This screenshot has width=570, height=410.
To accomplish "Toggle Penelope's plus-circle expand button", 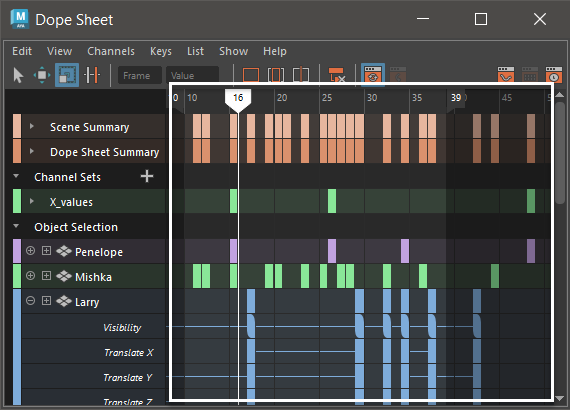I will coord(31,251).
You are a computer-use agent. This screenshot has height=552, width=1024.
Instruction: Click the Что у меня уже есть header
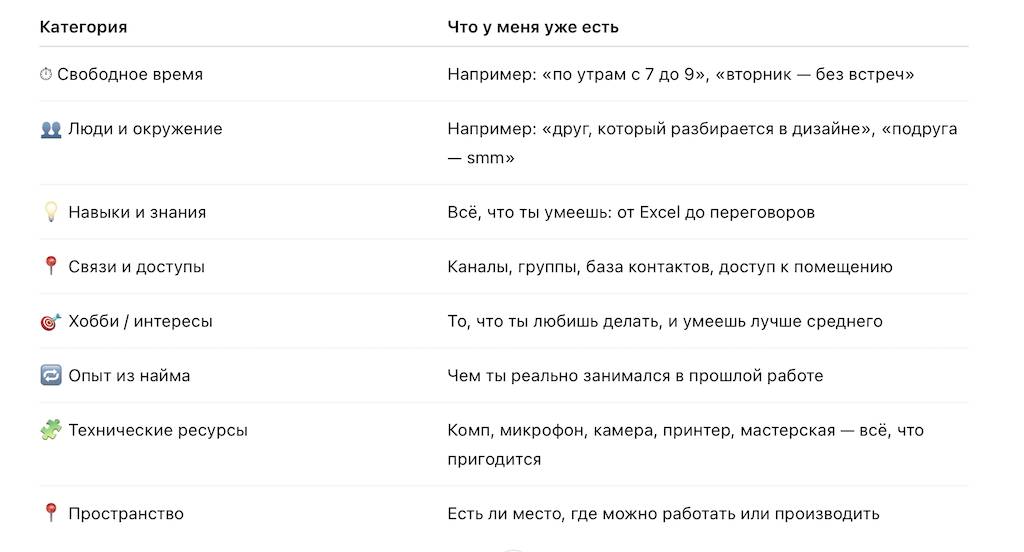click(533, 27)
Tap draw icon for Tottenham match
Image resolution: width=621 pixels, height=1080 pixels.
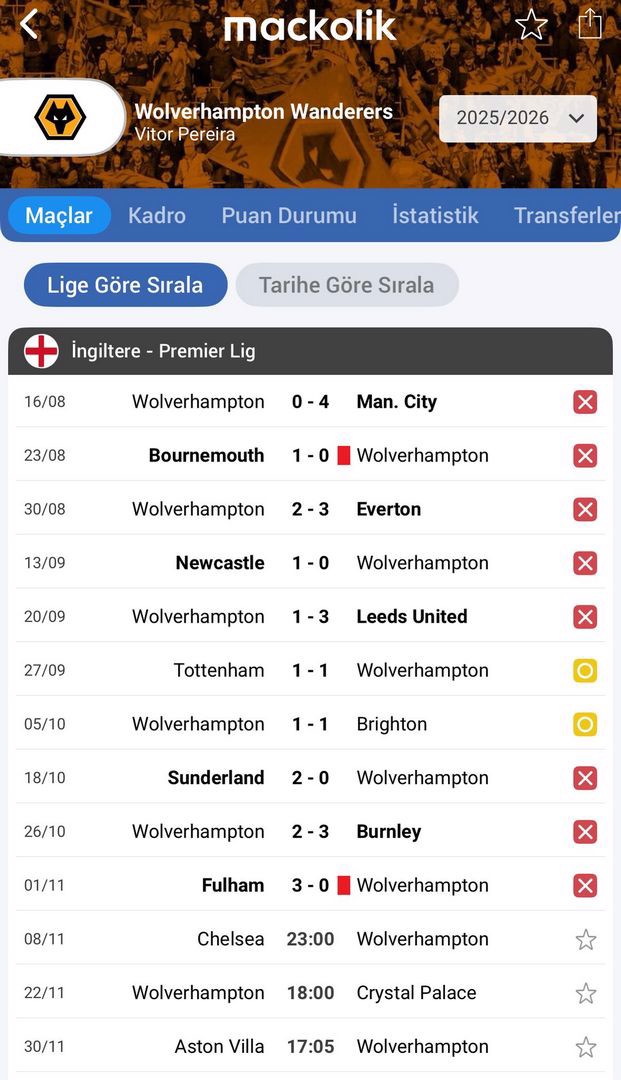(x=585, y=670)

------

> **EXERCISE AIM**:
Take the line with "Instruction: Click the" and every line after it through the end of the data, and write only them out exactly, leaving out the pictures.

> **OUTPUT OF THE TASK**:
Instruction: Click the Что у меня уже есть header
click(533, 27)
Tap draw icon for Tottenham match
Image resolution: width=621 pixels, height=1080 pixels.
(x=585, y=670)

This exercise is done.